■ WHAT IS REQUIRED
Starting at the top of the entries below, set down every line exactly, please, until you reach the line with "Select the Mode", which is included too.

■ INPUT DATA

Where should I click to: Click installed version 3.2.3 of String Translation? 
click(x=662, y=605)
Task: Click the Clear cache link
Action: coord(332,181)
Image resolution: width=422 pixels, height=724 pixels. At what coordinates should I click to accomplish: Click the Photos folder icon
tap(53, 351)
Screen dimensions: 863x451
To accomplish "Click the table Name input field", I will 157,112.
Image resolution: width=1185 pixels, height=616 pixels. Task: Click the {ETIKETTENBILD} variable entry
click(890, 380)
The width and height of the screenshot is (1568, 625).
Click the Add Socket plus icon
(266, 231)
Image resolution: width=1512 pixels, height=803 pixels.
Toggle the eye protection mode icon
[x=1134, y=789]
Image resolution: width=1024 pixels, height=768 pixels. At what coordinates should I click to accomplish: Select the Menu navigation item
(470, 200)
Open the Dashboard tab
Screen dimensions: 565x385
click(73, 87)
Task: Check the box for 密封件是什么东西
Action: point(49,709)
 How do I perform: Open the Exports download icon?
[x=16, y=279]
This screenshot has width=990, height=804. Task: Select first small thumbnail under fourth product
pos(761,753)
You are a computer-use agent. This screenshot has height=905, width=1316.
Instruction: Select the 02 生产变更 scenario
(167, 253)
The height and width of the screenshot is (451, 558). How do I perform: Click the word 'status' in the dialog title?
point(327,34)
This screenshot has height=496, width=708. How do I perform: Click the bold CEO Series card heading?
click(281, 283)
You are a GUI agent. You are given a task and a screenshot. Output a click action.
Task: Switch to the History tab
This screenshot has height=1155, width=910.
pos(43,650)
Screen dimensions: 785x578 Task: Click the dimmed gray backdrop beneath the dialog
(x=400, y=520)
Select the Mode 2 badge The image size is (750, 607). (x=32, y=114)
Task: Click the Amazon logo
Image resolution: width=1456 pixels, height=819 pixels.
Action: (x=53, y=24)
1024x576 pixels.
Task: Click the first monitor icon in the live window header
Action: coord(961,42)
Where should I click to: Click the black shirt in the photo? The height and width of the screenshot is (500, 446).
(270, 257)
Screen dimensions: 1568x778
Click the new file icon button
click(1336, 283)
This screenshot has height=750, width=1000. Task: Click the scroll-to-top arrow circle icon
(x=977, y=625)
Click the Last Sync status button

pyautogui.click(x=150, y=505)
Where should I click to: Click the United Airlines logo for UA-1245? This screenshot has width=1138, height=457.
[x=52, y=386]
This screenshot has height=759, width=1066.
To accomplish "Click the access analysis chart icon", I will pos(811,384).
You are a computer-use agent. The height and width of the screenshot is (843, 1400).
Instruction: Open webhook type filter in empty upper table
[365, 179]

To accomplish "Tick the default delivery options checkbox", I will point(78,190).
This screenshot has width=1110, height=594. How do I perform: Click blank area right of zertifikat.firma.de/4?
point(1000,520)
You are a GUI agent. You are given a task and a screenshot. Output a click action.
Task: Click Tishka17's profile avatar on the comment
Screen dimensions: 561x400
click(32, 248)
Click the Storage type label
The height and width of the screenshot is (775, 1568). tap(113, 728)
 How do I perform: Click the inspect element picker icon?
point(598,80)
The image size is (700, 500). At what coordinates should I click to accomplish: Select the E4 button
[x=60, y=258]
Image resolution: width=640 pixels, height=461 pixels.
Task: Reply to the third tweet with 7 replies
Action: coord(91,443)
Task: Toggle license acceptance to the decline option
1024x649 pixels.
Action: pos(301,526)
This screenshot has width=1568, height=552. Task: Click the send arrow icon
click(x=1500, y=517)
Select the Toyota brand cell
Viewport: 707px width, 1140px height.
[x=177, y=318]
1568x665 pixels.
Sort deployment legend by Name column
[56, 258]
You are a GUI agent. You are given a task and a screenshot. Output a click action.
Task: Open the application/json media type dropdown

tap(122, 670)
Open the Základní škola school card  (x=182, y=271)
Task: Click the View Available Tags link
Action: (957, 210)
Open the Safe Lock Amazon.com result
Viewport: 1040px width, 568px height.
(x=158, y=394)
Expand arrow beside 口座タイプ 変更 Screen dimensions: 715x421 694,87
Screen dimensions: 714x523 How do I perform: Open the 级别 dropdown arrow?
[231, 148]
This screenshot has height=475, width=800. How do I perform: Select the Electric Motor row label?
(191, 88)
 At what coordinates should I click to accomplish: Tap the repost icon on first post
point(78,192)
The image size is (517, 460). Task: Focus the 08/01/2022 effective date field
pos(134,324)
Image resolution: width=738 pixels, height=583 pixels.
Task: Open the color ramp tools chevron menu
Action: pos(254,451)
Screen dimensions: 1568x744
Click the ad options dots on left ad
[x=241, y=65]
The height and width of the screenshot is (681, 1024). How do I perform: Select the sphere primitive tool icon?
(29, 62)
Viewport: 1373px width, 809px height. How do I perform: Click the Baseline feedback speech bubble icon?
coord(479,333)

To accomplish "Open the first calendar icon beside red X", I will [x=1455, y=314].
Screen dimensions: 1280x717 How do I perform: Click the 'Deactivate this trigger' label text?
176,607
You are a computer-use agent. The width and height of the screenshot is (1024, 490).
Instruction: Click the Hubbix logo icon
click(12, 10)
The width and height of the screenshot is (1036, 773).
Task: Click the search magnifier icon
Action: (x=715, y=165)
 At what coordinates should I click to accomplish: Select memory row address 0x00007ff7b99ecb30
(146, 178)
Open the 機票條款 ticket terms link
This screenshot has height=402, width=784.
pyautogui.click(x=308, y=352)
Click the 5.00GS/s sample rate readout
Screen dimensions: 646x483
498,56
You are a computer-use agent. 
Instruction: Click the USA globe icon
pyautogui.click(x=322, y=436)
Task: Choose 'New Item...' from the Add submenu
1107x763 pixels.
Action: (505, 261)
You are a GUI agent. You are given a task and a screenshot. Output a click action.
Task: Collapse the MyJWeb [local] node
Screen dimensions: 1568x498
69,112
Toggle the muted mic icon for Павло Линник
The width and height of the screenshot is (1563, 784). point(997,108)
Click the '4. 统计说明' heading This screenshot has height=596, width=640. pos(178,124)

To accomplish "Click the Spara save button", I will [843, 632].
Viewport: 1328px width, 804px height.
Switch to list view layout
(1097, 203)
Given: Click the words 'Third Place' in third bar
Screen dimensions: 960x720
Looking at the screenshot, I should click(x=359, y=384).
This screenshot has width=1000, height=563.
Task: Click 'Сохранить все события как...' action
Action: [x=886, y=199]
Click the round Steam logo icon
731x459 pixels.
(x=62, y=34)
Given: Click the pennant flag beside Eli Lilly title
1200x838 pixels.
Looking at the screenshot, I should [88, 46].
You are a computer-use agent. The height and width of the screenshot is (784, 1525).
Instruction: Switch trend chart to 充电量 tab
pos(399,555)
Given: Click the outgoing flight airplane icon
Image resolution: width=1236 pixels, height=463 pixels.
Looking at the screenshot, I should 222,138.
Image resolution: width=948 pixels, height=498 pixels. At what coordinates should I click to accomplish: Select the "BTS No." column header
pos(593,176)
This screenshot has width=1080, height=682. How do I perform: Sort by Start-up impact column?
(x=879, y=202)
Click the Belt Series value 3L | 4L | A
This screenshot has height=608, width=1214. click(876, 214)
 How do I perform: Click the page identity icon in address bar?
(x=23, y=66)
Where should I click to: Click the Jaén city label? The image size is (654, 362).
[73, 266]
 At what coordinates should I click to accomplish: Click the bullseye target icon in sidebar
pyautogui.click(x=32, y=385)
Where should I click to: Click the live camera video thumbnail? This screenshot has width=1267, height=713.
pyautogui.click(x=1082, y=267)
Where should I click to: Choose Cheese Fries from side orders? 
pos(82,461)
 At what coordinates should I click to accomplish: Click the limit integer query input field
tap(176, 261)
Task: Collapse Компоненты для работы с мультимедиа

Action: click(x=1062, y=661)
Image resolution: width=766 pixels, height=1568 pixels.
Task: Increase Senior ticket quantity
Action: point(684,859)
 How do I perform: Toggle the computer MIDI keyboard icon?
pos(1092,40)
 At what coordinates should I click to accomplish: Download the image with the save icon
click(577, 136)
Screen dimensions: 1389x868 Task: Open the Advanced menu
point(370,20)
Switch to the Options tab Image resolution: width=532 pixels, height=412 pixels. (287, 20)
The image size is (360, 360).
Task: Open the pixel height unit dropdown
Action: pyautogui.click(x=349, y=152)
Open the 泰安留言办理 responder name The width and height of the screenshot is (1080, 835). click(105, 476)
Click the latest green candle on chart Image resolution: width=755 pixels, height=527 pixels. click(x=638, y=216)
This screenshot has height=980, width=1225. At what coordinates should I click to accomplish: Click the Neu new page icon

■ ANSWER
Where should I click to: Click installed version 3.2.3 of String Translation? 
click(x=662, y=605)
Task: Click the Clear cache link
Action: coord(332,181)
Image resolution: width=422 pixels, height=724 pixels. At what coordinates should I click to accomplish: Click the Photos folder icon
tap(53, 351)
Screen dimensions: 863x451
To accomplish "Click the table Name input field", I will 157,112.
Image resolution: width=1185 pixels, height=616 pixels. Task: Click the {ETIKETTENBILD} variable entry
click(890, 380)
The width and height of the screenshot is (1568, 625).
Click the Add Socket plus icon
(266, 231)
Image resolution: width=1512 pixels, height=803 pixels.
Toggle the eye protection mode icon
[x=1134, y=789]
Image resolution: width=1024 pixels, height=768 pixels. At what coordinates should I click to accomplish: Select the Menu navigation item
(470, 200)
Open the Dashboard tab
Screen dimensions: 565x385
click(73, 87)
Task: Check the box for 密封件是什么东西
Action: point(49,709)
 How do I perform: Open the Exports download icon?
[x=16, y=279]
This screenshot has width=990, height=804. Task: Select first small thumbnail under fourth product
pos(761,753)
You are a computer-use agent. This screenshot has height=905, width=1316.
Instruction: Select the 02 生产变更 scenario
(167, 253)
The height and width of the screenshot is (451, 558). How do I perform: Click the word 'status' in the dialog title?
point(327,34)
This screenshot has height=496, width=708. How do I perform: Click the bold CEO Series card heading?
click(281, 283)
You are a GUI agent. You are given a task and a screenshot. Output a click action.
Task: Switch to the History tab
This screenshot has height=1155, width=910.
pos(43,650)
Screen dimensions: 785x578 Task: Click the dimmed gray backdrop beneath the dialog
(x=400, y=520)
Select the Mode 2 badge The image size is (750, 607). (x=32, y=114)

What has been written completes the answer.